(Toxic) Needle in a Haystack
In 1969, Monsanto executives held a top-secret meeting. Public anxiety was mounting over the human health hazards of polychlorinated biphenyls (PCBs), one of the company’s top revenue streams. “We could go out of business,” says one of the suits. Or, says another, “Sell the hell out of them.” Memorialized in handwritten minutes buried for decades in company archives and made public through legal proceedings, details are online at ToxicDocs.org.
The world’s largest searchable database of internal corporate documents on industrial pollutants, ToxicDocs was featured in a special issue of the Journal of Public Health Policy. “This enormous stash of material represents the unvarnished opinions and inside dealings of the companies that make some of the most toxic products,” says project principal David Rosner, PhD, MPH, the Ronald H. Lauterstein Professor and co-director of the Center for History and Ethics of Public Health at the Columbia Mailman School, which developed and maintains the site. “Corporate archives are curated by the companies to cast themselves in a favorable light. ToxicDocs tells the whole story.”
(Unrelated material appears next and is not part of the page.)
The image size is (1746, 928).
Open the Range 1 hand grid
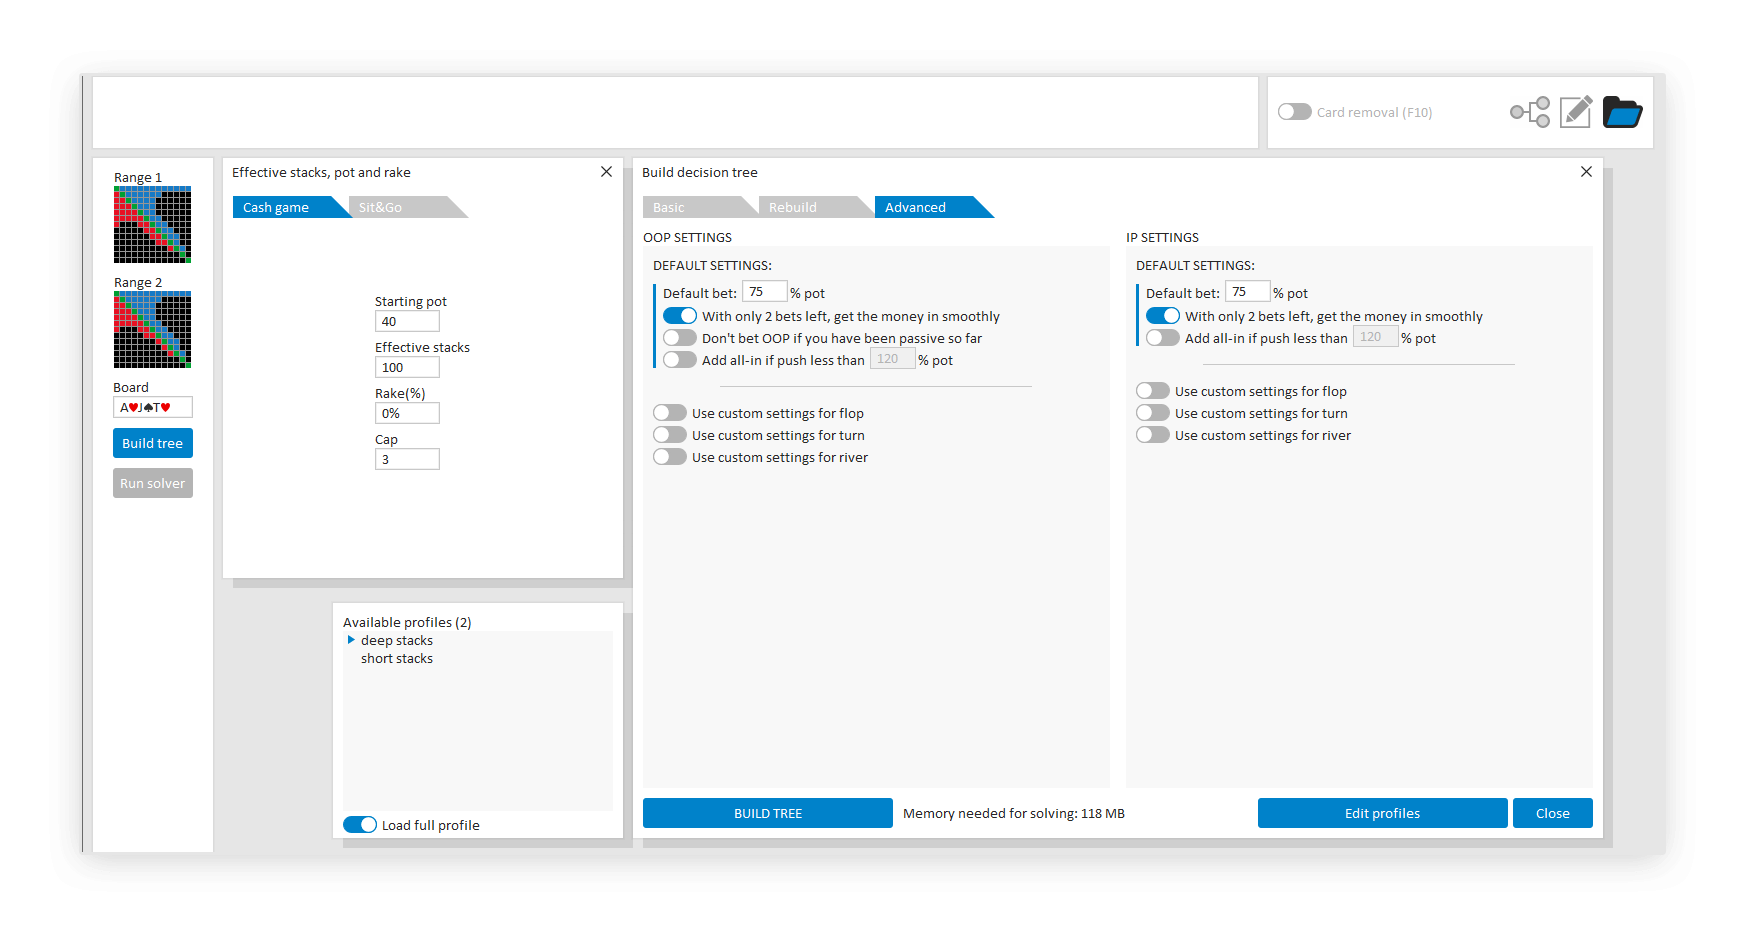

Making sense of the 20 million pages that comprise ToxicDocs was like “searching for a needle in a haystack,” says Merlin Chowkwanyun, the assistant professor of Sociomedical Sciences who led the effort to digitize and index the material, which is now machine-readable and searchable by keyword. The School’s investment in high-performance computing—the art of pooling thousands of servers and applying their collective power to ambitious tasks—was critical to the effort, says Chowkwanyun.
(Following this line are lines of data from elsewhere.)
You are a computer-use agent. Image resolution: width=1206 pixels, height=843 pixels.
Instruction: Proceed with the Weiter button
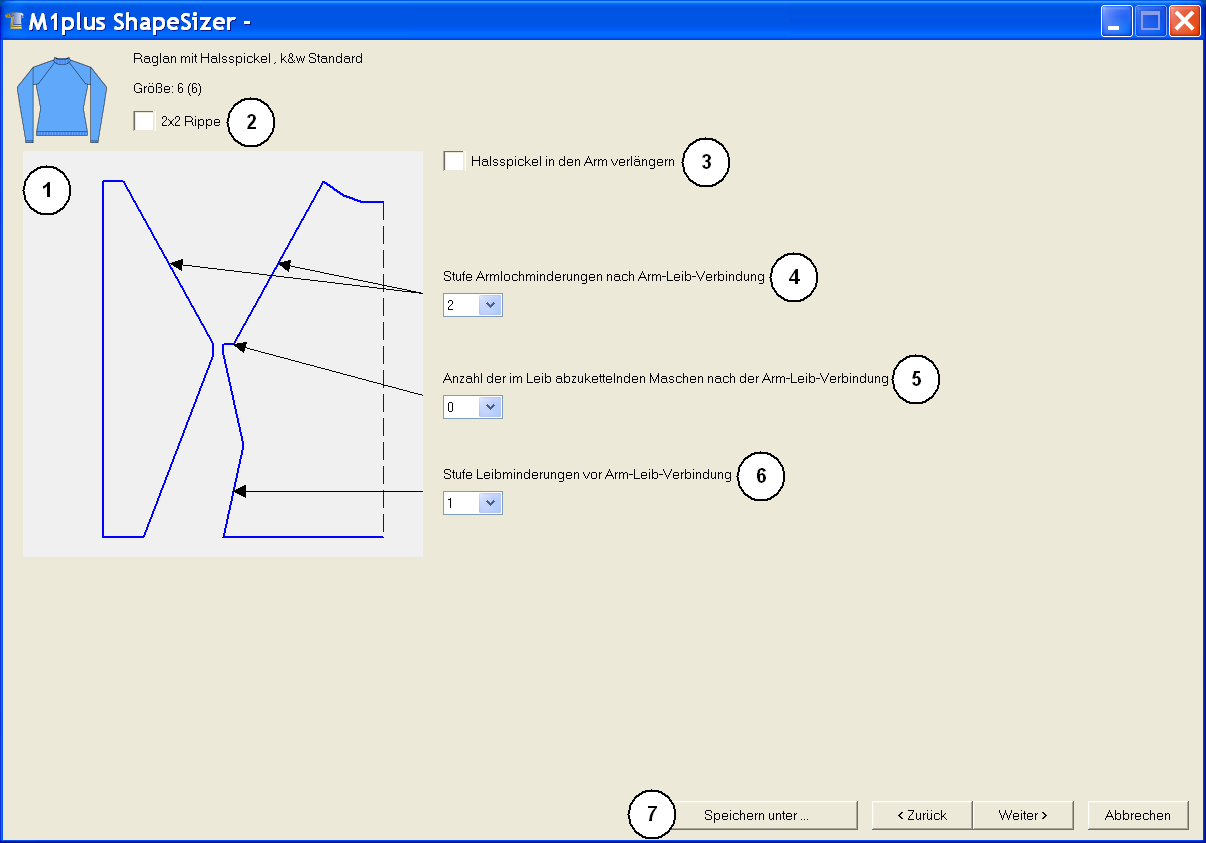tap(1022, 815)
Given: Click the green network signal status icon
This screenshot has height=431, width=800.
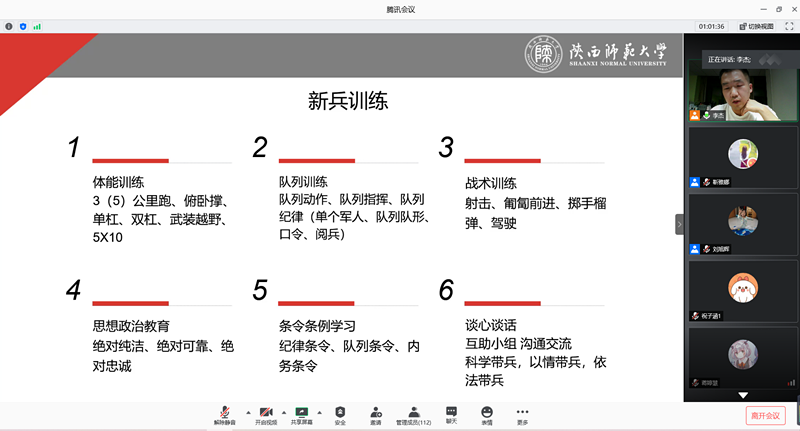Looking at the screenshot, I should click(x=37, y=26).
Additional investigative tools are still in development, with the support of a three-year grant from the National Science Foundation. Among the new tools, one will allow users to identify patterns, such as common phrases and recurring names of people and entities, across clusters of documents. This “relationship miner” will also feature a graphical representation that illustrates the strength of connections between keywords. Other tools will distinguish among document types—memos exchanged among executives, unpublished scientific studies, public relations campaign plans, letters to policymakers, and classified meeting minutes, for example—and show the rise and fall of certain terms over time.
“A single document by itself doesn’t tell the whole story,” says Chowkwanyun. “ToxicDocs connects the dots. This larger data set paints a much bigger picture.”